Huawei respinge tutti i capi d’accusa USA
Il colosso cinese delle telecomunicazioni Huawei respinge le accuse di illeciti penali ufficializzate lunedì dal Dipartimento di Giustizia degli Stati Uniti, affermando di "non aver mai commesso le violazioni citate".
L’azienda, in una nota, precisa inoltre di “non essere a conoscenza di alcuna violazione” da parte di Meng Wanzhou, la figlia del fondatore e manager a capo della finanza della società.
Sulla donna, arrestata il 1° dicembre a Vancouver su richiesta degli USA, pende una richiesta di estradizione dal Canada.
13 capi d’imputazione
Le accuse mosse dagli Stati Uniti all’azienda sono di furto di tecnologia, violazione delle sanzioni americane contri l’Iran e false informazioni alle banche.
Huawei nega gli addebiti e osserva di aver chiesto, dopo l’arresto di Meng, di poter discutere i fatti emersi dalle indagini con la procura competente. Ricevendo però un rifiuto.
Il colosso con sede a Shenzhen ricorda anche che le accuse di furto di segreti commerciali era già stata al centro di una causa civile ricomposta con una transazione.
La compagnia precisa che nessuna violazione delle leggi USA citate nelle incriminazioni è avvenuta, né direttamente, né “attraverso una società sussidiaria o affiliata”.
Da parte sua, il Ministero degli esteri cinese esprime “grave preoccupazione” per l’ultima mossa degli Stati Uniti.

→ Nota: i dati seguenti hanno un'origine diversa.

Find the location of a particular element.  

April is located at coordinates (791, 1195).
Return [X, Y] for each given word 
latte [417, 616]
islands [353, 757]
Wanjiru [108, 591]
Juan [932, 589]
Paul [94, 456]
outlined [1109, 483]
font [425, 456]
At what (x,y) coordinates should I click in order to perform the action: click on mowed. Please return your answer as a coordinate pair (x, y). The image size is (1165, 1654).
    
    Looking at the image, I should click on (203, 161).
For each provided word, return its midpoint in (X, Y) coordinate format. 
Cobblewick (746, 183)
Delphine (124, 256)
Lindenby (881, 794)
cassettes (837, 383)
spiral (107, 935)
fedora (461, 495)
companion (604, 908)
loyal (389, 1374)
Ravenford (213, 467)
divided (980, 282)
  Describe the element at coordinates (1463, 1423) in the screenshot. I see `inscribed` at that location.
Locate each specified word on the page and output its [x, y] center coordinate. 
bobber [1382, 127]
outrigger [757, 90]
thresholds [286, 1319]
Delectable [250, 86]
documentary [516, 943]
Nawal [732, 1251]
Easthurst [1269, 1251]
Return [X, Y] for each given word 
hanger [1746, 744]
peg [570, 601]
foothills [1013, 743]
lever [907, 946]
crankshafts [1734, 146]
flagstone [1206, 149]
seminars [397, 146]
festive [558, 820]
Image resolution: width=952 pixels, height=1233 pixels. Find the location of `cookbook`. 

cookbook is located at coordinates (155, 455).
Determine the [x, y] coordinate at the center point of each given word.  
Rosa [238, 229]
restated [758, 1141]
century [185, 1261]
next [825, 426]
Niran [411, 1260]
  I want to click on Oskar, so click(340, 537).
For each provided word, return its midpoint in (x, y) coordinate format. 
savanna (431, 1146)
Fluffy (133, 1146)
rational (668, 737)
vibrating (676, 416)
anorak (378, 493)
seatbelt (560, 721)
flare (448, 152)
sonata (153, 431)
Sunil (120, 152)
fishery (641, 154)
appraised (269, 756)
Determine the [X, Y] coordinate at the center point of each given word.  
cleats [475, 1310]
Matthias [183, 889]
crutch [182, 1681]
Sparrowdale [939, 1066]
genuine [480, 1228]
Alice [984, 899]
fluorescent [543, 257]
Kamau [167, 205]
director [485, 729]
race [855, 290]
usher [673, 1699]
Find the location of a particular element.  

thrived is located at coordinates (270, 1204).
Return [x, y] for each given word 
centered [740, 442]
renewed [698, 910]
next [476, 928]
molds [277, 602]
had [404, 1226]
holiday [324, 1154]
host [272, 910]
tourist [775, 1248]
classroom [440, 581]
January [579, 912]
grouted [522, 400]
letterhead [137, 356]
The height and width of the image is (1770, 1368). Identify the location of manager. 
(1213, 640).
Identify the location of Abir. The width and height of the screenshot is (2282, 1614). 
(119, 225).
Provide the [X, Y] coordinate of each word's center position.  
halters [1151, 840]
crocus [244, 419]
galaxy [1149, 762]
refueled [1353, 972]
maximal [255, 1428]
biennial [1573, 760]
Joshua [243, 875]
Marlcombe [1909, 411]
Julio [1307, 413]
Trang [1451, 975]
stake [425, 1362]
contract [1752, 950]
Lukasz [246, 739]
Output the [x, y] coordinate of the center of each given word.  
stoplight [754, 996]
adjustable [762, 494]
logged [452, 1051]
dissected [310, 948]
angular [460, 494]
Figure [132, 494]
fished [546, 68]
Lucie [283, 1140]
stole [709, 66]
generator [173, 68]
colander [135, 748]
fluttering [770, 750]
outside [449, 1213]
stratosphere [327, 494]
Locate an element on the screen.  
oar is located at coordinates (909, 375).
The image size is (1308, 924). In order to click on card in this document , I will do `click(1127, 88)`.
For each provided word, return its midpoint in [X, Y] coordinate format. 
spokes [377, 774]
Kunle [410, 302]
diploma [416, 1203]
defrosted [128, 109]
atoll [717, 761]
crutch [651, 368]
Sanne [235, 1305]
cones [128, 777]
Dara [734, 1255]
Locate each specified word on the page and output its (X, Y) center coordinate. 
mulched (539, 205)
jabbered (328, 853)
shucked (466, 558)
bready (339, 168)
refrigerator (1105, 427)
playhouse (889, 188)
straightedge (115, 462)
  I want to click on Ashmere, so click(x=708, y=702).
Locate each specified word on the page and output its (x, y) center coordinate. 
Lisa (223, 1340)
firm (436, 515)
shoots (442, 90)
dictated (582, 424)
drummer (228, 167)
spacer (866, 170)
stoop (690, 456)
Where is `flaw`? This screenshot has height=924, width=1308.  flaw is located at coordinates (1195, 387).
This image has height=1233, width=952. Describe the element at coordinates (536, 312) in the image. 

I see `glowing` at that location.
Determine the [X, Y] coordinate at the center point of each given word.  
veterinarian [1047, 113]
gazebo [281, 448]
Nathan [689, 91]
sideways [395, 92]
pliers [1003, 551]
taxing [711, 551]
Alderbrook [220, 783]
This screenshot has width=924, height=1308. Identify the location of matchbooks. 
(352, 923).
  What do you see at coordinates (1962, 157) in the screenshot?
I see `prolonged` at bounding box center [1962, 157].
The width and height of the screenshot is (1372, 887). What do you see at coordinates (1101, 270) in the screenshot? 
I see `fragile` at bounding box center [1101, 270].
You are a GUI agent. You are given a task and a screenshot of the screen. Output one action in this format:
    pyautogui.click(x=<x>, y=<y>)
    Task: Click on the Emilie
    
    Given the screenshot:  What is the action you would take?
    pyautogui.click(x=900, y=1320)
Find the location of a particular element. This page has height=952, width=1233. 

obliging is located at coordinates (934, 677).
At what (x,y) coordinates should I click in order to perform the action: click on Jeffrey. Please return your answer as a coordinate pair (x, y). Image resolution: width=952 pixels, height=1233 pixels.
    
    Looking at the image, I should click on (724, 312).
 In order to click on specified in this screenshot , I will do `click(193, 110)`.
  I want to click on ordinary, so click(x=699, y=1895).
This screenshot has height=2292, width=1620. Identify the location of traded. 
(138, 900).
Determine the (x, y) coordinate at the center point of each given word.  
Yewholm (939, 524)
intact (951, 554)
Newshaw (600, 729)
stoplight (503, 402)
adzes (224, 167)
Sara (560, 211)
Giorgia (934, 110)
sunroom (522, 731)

“Irragionevole repressione”
Pechino chiede agli USA di rimuovere la richiesta d’arresto contro Meng e non procedere con quella d’estradizione, evitando di peggiorare il percorso negativo intrapreso.
Chiede, più esplicitamente, di porre fine alla “irragionevole repressione” messa in atto contro le imprese cinesi, delle quali “proteggerà con fermezza i legittimi interessi”.